TASK TO COMPLETE
Gather every line in the rows below that contains the string "coordinates", and copy each of those lines in full.

ITEMS
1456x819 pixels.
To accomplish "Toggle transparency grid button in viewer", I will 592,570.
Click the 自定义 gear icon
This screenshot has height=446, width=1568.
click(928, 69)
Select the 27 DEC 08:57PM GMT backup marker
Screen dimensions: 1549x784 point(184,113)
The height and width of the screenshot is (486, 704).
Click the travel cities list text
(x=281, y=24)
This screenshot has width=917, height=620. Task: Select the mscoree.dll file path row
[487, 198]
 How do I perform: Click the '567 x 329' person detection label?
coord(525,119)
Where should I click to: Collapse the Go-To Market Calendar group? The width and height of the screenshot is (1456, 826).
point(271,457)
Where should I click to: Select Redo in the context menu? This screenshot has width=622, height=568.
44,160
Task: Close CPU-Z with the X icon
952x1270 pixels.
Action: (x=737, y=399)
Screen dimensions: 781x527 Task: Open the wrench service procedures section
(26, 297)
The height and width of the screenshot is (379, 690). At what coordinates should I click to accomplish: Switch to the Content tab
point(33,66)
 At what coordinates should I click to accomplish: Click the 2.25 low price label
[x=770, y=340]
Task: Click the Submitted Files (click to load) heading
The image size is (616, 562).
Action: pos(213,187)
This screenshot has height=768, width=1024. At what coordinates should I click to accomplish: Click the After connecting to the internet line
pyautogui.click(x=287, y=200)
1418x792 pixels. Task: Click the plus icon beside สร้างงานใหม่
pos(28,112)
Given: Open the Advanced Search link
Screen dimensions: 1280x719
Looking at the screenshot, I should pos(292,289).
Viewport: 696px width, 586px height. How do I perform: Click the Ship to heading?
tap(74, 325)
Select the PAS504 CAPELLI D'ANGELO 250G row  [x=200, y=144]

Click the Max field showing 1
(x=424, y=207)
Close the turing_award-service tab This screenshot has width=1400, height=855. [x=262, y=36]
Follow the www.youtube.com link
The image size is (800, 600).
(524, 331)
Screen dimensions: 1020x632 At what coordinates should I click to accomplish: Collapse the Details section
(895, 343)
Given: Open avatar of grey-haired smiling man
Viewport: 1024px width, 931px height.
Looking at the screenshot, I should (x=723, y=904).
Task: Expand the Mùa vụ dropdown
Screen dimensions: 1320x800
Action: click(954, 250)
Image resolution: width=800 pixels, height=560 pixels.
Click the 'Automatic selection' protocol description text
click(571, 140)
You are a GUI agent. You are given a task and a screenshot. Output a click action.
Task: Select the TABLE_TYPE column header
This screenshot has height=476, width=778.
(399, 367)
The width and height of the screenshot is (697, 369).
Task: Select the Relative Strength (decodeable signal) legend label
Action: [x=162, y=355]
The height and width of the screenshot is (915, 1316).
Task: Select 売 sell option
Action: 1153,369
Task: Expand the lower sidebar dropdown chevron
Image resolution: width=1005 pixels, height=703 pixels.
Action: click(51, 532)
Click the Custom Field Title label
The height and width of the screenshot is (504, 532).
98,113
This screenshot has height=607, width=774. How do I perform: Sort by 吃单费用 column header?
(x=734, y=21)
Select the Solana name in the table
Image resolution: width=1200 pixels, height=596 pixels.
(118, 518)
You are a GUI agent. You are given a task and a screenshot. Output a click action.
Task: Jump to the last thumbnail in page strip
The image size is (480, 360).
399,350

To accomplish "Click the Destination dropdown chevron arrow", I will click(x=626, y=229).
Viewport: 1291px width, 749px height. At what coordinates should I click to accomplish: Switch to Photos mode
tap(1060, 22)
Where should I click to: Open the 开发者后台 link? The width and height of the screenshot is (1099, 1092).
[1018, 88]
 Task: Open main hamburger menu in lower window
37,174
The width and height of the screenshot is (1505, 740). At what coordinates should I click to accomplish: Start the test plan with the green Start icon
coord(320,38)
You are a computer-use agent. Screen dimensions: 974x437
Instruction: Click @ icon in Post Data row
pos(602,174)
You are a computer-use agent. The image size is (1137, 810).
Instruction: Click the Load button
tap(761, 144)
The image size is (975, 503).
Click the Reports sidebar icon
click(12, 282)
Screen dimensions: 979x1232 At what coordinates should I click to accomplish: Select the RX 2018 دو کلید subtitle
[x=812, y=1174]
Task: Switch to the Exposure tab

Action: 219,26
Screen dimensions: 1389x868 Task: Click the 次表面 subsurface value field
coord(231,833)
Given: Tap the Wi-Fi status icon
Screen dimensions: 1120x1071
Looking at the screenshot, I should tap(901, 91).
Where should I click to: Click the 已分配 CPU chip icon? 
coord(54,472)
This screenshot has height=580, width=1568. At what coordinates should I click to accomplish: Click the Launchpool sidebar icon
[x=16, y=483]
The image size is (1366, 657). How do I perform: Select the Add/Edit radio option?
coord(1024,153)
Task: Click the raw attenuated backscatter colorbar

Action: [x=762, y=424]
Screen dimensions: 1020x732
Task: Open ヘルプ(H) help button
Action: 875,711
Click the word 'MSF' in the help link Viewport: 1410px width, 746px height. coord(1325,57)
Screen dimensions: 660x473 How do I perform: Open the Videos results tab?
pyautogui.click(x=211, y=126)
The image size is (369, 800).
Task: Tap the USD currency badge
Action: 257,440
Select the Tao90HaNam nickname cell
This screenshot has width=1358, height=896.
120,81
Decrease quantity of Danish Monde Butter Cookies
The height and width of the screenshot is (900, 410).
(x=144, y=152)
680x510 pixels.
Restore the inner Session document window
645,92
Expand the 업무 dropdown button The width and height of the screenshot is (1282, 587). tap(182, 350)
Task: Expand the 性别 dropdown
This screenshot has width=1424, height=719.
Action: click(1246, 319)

OUTPUT
The height and width of the screenshot is (379, 690). At what coordinates should I click to accomplish: Switch to the Content tab
 At what coordinates should I click to accomplish: Click the 2.25 low price label
This screenshot has height=768, width=1024. At what coordinates should I click to accomplish: Click the After connecting to the internet line
Screen dimensions: 1020x632 At what coordinates should I click to accomplish: Collapse the Details section
Viewport: 1291px width, 749px height. At what coordinates should I click to accomplish: Switch to Photos mode
The width and height of the screenshot is (1505, 740). At what coordinates should I click to accomplish: Start the test plan with the green Start icon
Screen dimensions: 979x1232 At what coordinates should I click to accomplish: Select the RX 2018 دو کلید subtitle
This screenshot has height=580, width=1568. At what coordinates should I click to accomplish: Click the Launchpool sidebar icon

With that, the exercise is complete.